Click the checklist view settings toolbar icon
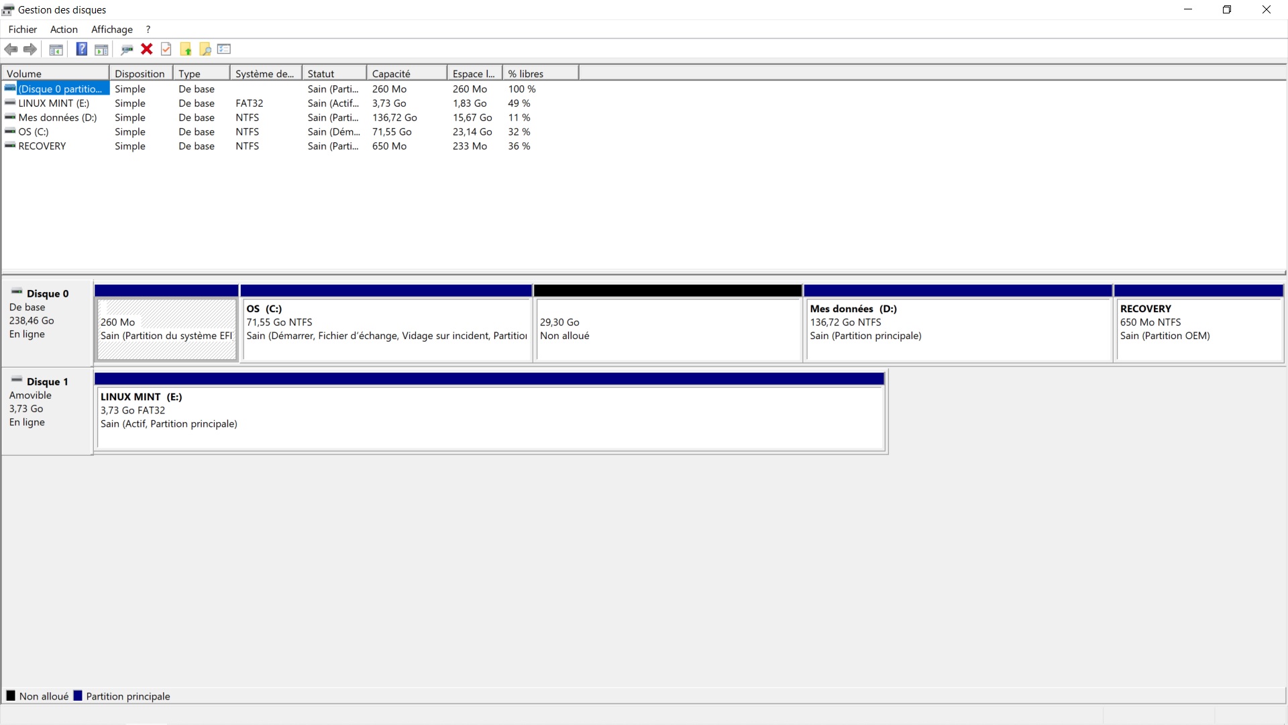Viewport: 1288px width, 725px height. pyautogui.click(x=224, y=49)
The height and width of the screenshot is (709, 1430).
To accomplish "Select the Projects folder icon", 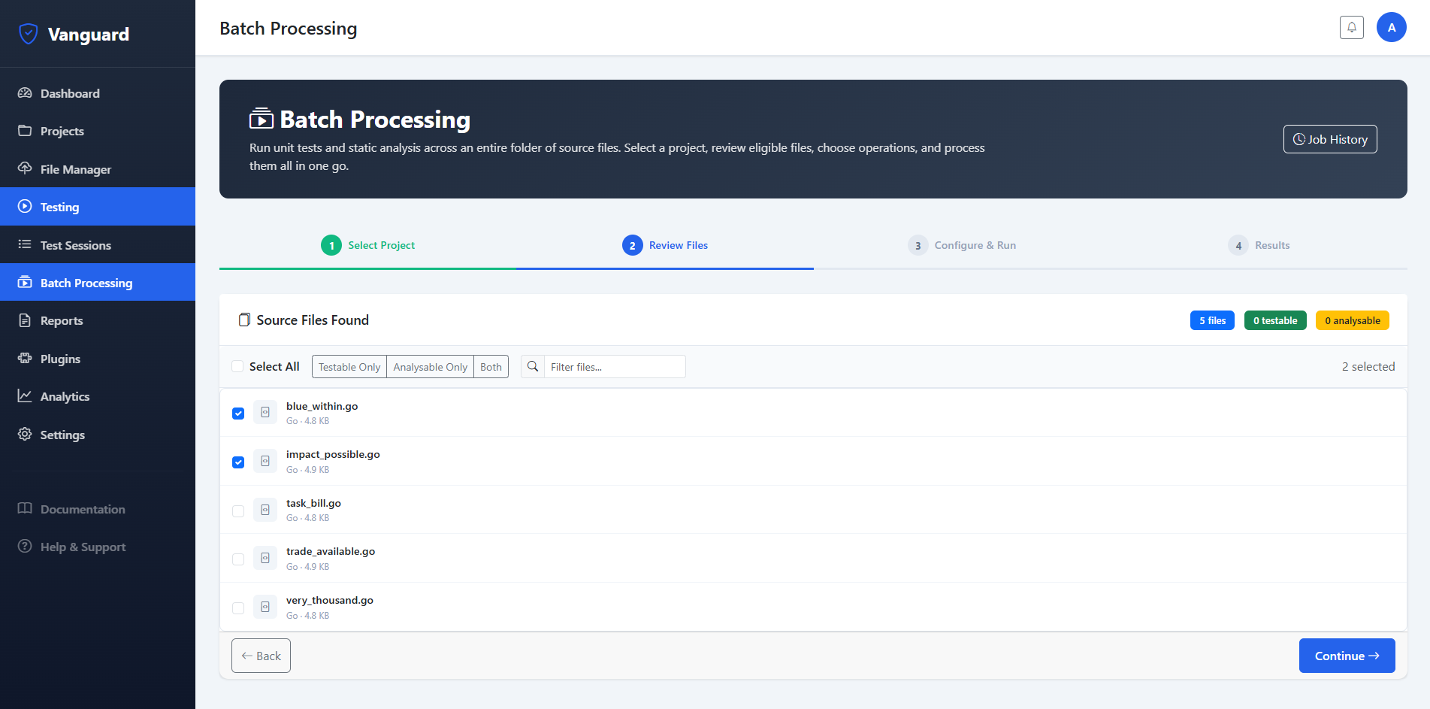I will [x=26, y=131].
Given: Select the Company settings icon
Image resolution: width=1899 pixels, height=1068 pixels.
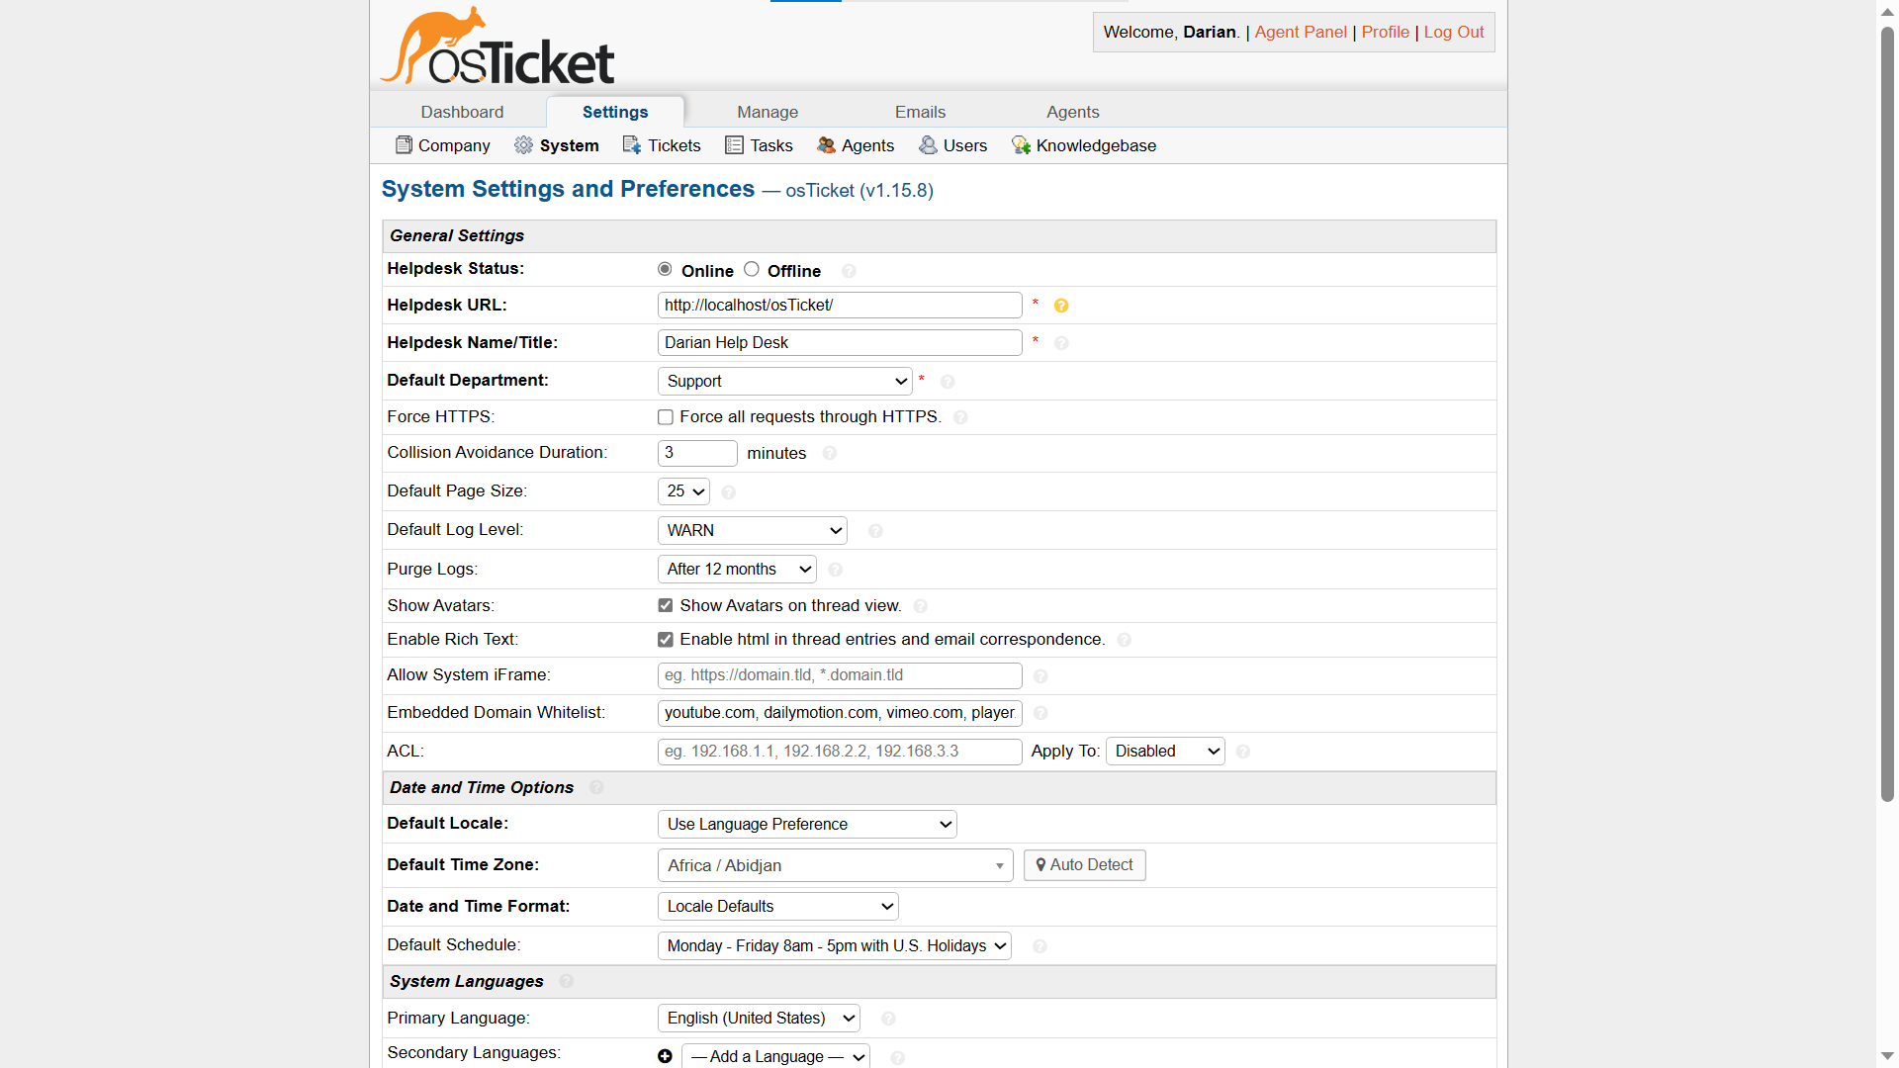Looking at the screenshot, I should pos(405,145).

> [PROBLEM DETAILS] Give back, word for word, the lines from the line that contains "Given: Select the Company settings icon" through the last line of the records, with no pictures and nothing else.

> [EXERCISE OUTPUT]
Given: Select the Company settings icon
Image resolution: width=1899 pixels, height=1068 pixels.
Looking at the screenshot, I should pos(405,145).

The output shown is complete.